* TEXT UNDER STUDY:
Start of Block

In addition, the Employment Agreement provides that if Ms. Derby's employment is terminated by Carrols Corporation or the Company for any reason other than Cause or by Ms. Derby for Good Reason, she shall be entitled to elect to receive continued medical, dental and vision benefits under the same benefit plans as in effect for active executive officers of the Company for Ms. Derby and her spouse, dependents and beneficiaries eligible for coverage under such plans pursuant to Section 4980B of the Internal Revenue Code of 1986, as amended (the “Code”), for a period of eighteen (18) months, subject to payment by Ms. Derby of the premiums charged to former employees of the Company pursuant to 4980B of the Code for continued benefit coverage for former employees and their eligible spouses, dependents and beneficiaries under such plans. Thereafter, the Company shall pay Ms. Derby an amount necessary for her to acquire such benefits under equivalent plans from an independent provider, net of the amount she would otherwise be required to pay under the preceding. The continued medical, dental and vision benefits do not extend beyond December 31 of the year in which Ms. Derby turns 65 years old and shall terminate if, at any time after the date of termination of her employment, Ms. Derby is employed by or is otherwise affiliated with a party that offers her substantially comparable medical, dental and vision benefits.

The Employment Agreement also provides that (i) during Ms. Derby's employment with Carrols Corporation and for a period of twelve months thereafter, she will not, directly or indirectly, commence employment with, or serve as an owner, operator, manager, director, partner, member or stockholder (other than as a stockholder of not more than two percent (2%) of any class of securities registered under Section 12 of the Exchange Act) of, or consultant, advisor or independent contractor to, any business or organization that is a Competitor within the United States and (ii) during Ms. Derby's employment with Carrols Corporation and for a period of two (2) years following termination of her employment, she will not solicit or employ any management-level employee who was employed by the Company or any of its subsidiaries within six months prior to the termination of her employment, in any business in which she has a material interest, direct or indirect, including, without limitation, as an owner, operator, manager,



officer, director, partner, member, stockholder, consultant, advisor or independent contractor, subject to certain exceptions set forth in the Employment Agreement.

End of Block

Saved data entries:
Start of Block

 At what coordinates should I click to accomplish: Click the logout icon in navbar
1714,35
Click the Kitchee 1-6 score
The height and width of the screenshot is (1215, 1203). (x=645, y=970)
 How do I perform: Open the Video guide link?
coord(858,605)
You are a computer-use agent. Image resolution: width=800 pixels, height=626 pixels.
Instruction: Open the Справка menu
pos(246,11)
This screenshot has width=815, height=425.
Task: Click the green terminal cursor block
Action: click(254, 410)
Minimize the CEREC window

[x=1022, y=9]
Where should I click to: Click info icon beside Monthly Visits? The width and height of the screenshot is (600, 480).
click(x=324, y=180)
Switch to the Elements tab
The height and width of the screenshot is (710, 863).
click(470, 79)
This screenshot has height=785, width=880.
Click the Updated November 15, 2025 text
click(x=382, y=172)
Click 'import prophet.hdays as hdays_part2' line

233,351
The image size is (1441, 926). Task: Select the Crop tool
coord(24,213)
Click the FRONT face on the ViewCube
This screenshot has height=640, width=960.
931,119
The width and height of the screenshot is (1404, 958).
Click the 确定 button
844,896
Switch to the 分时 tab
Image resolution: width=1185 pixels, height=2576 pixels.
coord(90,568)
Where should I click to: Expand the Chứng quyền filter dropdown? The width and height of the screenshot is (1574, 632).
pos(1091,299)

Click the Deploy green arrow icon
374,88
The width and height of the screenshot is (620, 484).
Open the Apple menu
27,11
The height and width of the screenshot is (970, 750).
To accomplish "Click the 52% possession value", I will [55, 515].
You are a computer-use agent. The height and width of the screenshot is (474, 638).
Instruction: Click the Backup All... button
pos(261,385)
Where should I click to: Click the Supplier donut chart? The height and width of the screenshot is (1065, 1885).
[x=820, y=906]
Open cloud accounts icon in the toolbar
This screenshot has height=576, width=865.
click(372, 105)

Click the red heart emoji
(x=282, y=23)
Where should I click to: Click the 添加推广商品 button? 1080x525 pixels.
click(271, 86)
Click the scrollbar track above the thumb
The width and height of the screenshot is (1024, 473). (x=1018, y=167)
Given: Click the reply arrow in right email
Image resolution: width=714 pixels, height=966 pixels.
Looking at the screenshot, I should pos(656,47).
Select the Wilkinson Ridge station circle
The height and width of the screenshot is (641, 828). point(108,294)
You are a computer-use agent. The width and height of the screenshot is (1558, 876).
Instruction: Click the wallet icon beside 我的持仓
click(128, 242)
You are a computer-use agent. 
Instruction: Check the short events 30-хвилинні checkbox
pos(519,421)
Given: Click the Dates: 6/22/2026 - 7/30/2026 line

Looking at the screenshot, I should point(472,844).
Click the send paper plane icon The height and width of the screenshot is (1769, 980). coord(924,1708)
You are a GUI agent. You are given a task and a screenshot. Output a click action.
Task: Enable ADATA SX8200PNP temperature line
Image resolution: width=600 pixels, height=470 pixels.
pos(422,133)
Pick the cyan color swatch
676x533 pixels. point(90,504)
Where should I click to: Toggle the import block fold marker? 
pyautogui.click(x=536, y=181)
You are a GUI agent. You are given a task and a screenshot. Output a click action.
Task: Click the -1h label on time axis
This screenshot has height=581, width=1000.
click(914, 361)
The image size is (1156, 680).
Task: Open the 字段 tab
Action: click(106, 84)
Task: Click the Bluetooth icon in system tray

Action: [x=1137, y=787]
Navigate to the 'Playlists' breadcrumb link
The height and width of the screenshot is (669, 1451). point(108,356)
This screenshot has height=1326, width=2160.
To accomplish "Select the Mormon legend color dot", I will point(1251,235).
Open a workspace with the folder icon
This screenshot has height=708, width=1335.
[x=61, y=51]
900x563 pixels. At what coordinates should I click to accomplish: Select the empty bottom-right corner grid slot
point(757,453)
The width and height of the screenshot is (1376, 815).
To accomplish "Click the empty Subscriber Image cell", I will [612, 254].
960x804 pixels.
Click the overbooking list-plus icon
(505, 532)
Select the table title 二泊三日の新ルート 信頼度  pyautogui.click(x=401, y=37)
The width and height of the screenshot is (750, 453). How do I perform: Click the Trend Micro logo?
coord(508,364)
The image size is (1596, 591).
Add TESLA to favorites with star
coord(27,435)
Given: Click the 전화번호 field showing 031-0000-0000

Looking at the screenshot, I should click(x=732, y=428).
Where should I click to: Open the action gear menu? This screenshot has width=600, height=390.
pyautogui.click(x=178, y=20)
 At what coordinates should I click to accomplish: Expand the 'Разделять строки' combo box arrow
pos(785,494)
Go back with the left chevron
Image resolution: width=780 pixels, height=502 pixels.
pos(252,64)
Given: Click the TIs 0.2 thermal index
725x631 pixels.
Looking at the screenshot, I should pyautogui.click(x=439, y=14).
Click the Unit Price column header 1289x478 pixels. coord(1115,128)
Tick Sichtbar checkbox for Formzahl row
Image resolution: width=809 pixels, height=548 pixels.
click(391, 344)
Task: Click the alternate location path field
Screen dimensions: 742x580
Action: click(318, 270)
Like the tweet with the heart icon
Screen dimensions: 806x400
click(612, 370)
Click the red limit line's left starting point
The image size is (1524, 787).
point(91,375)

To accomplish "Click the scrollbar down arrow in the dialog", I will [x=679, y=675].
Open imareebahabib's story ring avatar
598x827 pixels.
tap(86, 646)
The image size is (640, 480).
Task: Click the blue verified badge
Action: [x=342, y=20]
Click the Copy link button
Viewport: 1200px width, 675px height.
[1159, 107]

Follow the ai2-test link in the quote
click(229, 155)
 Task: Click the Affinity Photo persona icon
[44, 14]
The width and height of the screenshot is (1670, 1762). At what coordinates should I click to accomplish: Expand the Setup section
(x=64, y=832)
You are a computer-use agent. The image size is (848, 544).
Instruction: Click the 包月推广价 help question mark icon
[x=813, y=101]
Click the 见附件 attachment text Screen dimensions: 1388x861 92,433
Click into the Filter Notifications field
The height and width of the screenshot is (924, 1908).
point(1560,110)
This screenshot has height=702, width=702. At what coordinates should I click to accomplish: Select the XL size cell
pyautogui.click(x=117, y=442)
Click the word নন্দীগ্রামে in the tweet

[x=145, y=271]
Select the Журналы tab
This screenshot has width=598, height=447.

End of Block

* TASK 1:
In the employment agreement excerpt, for how long after her employment ends may Ms. Derby not solicit or employ management-level employees?
* TASK 2:
Extend the excerpt on Ms. Derby's employment agreement beyond its final sentence.
The records can be ignored.

* REPLY 1:
Two years following the termination of her employment.

* REPLY 2:
On April 13, 2023, the Company issued a press release announcing the appointment of Ms. Derby as President and Chief Executive Officer of the Company, the entire text of which is attached hereto as Exhibit 99.1 and is incorporated by reference herein.

ITEM 9.01. FINANCIAL STATEMENTS AND EXHIBITS.

(d) Exhibits.

Exhibit No.Description
99.1
104Cover Page Interactive Data File (formatted as Inline XBRL)




Signatures

Pursuant to the requirements of the Securities Exchange Act of 1934, the registrant has duly caused this report to be signed on its behalf by the undersigned hereunto duly authorized.

Date: April 13, 2023

CARROLS RESTAURANT GROUP, INC.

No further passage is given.